**BRIEF:** Pictures in the listing should not be copied. Reproduce, word for word, each line from the one holding "You are a GUI" through the final line.

****

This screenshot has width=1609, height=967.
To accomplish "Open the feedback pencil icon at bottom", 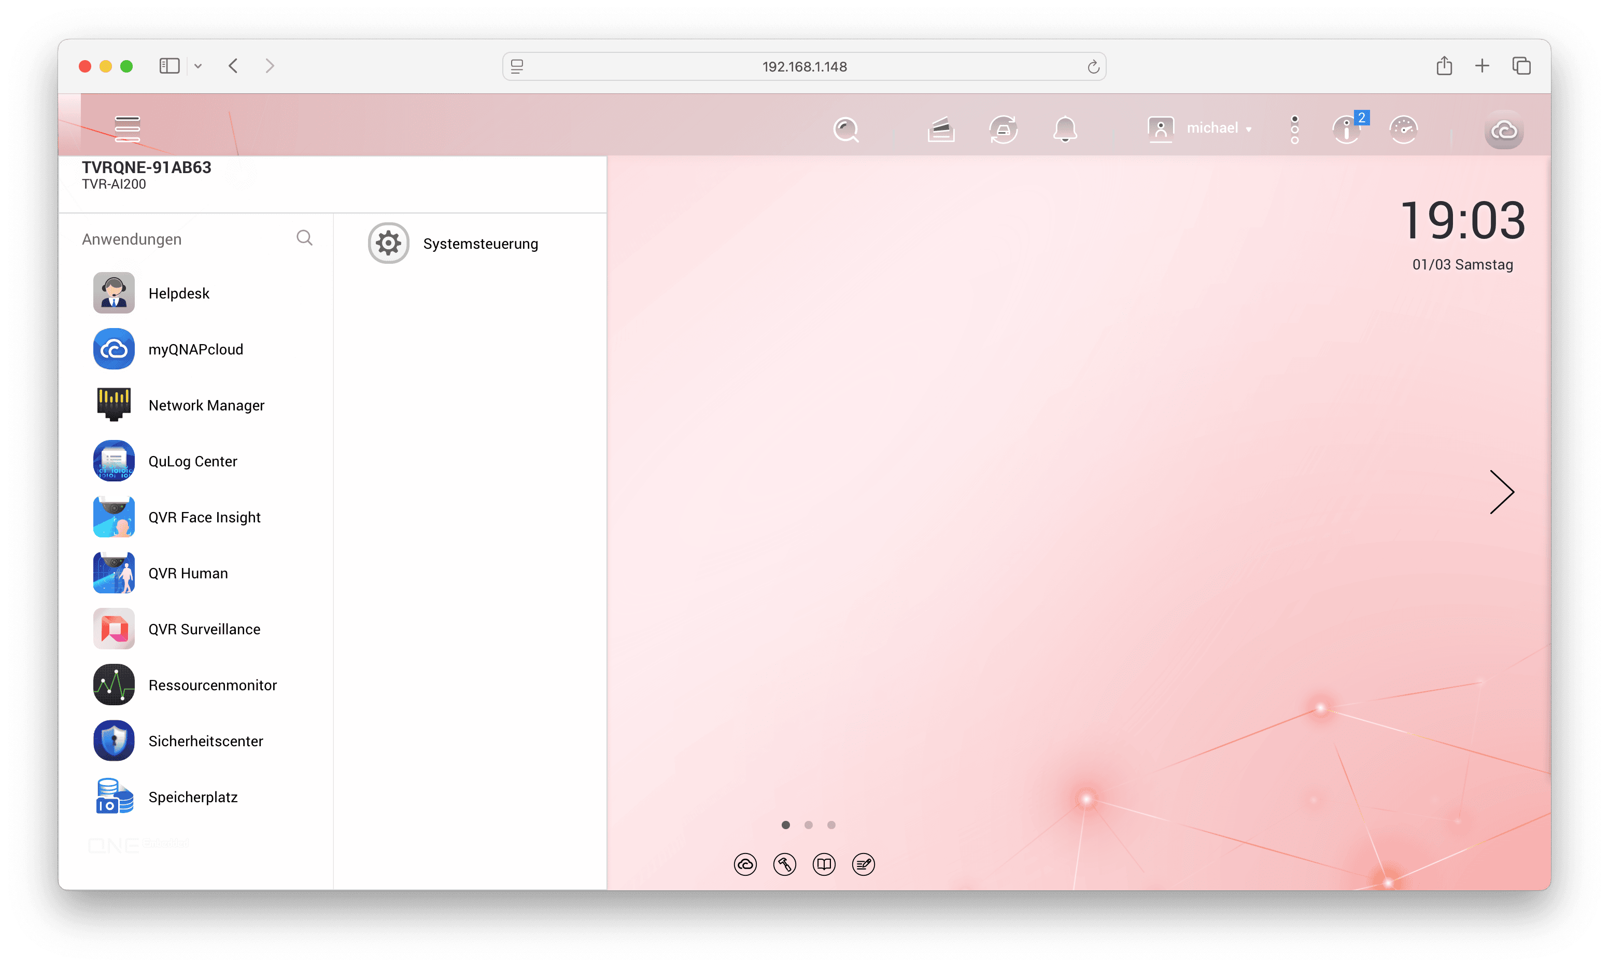I will [863, 865].
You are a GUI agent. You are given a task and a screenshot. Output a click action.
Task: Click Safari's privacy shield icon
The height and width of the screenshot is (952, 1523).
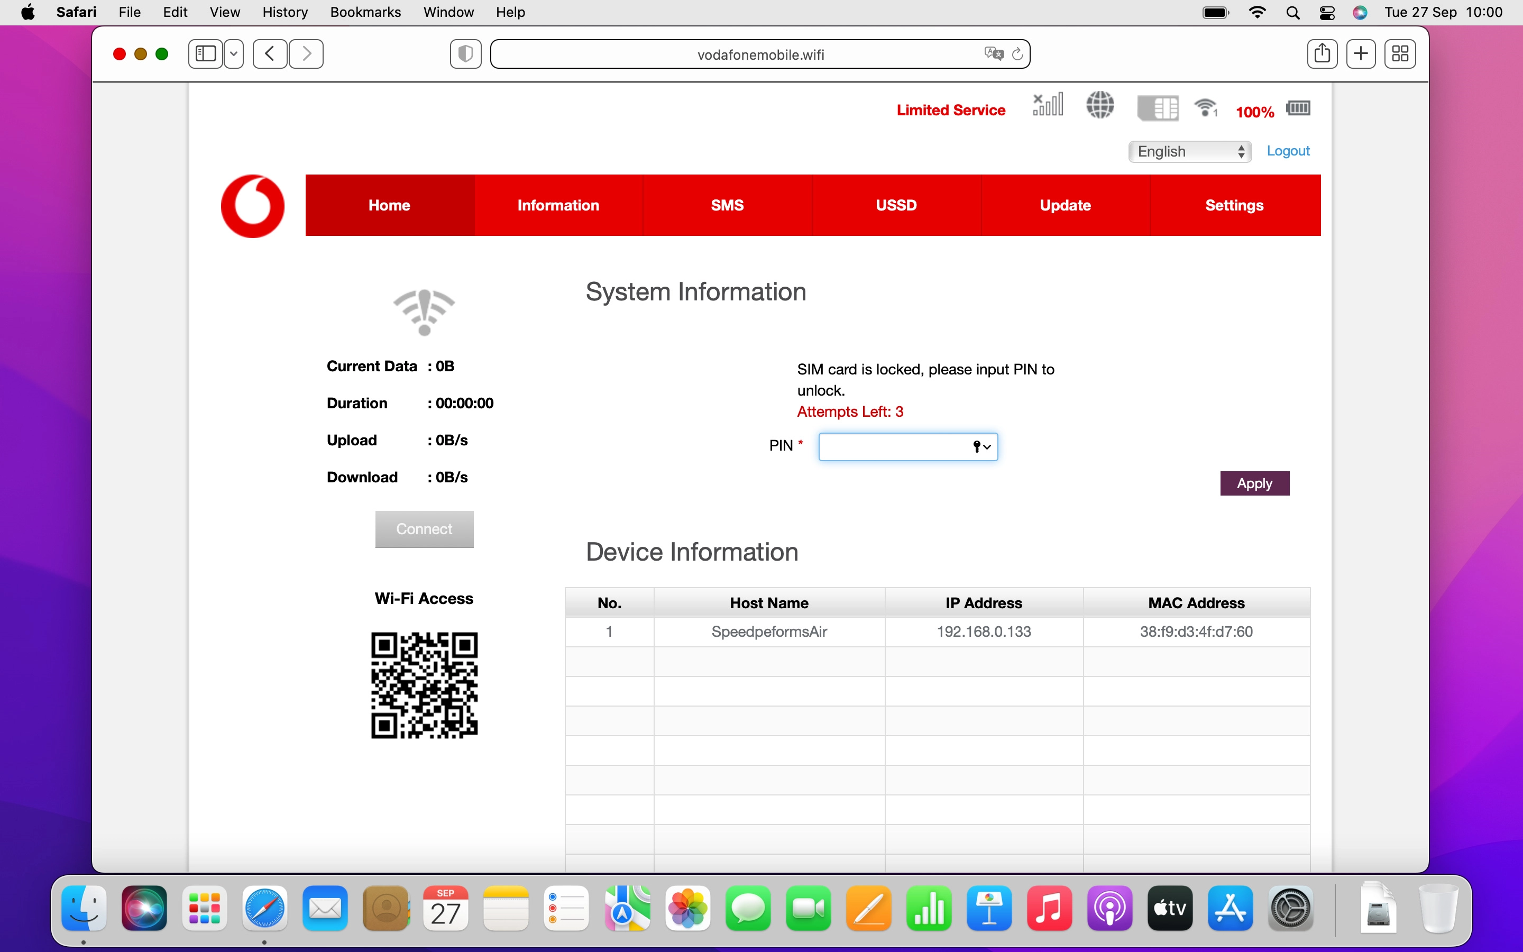pos(466,54)
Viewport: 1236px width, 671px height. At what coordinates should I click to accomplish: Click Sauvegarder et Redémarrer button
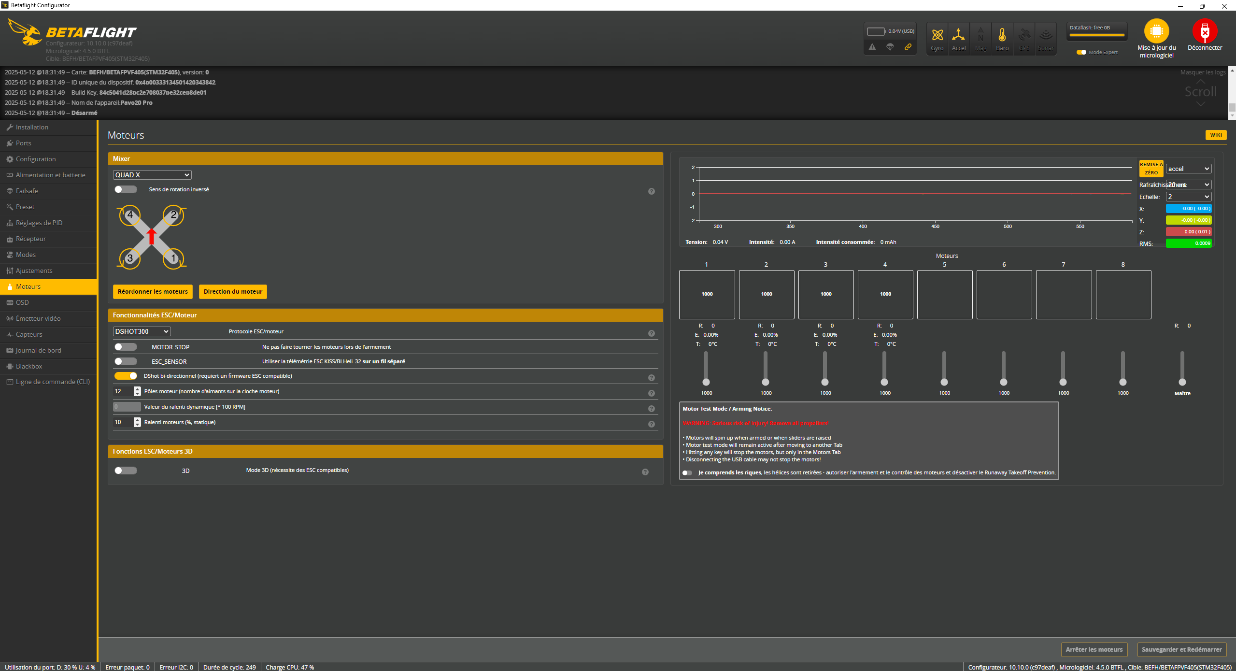pyautogui.click(x=1181, y=649)
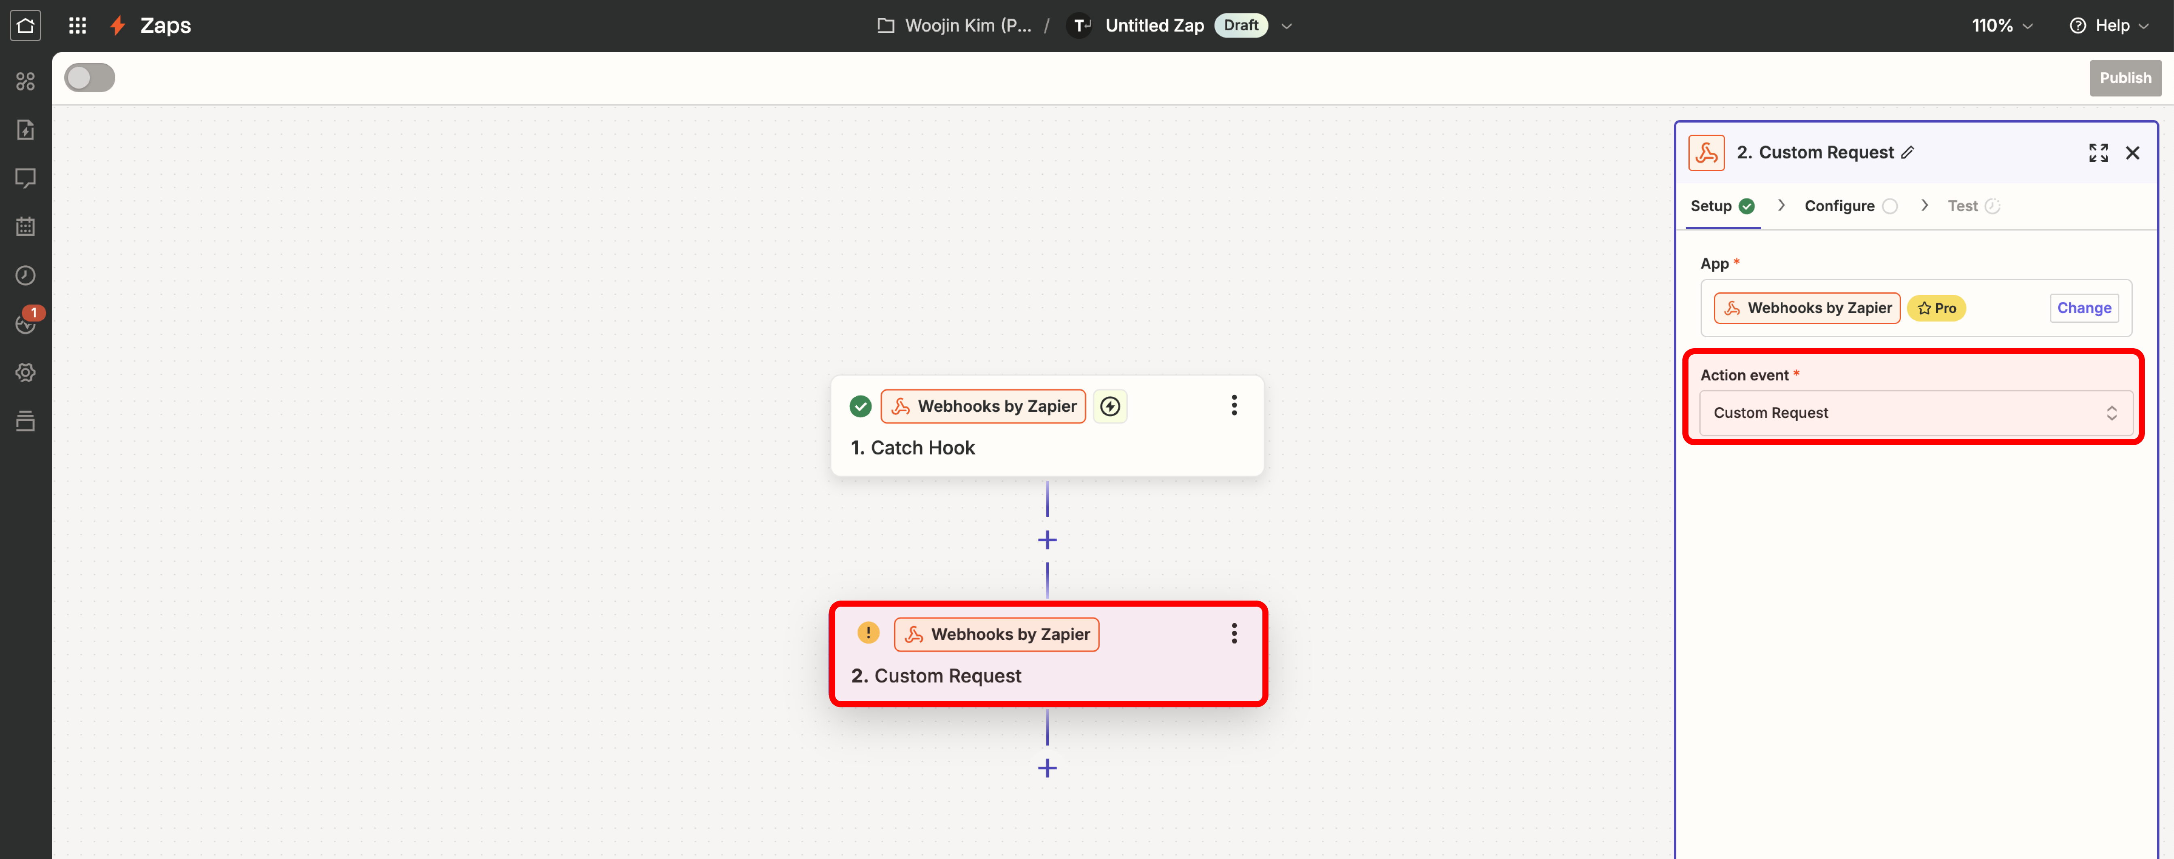Click the pencil icon to rename step

[1908, 153]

****

**RESULT OF THIS EXERCISE:**
You are a GUI agent. You are given a task and a screenshot. Output a click action.
Task: Click Safari's privacy shield icon
The height and width of the screenshot is (952, 1523).
pos(466,54)
Viewport: 1236px width, 671px height. At what coordinates should I click to accomplish: Click Sauvegarder et Redémarrer button
pyautogui.click(x=1181, y=649)
Click the pencil icon to rename step

[1908, 153]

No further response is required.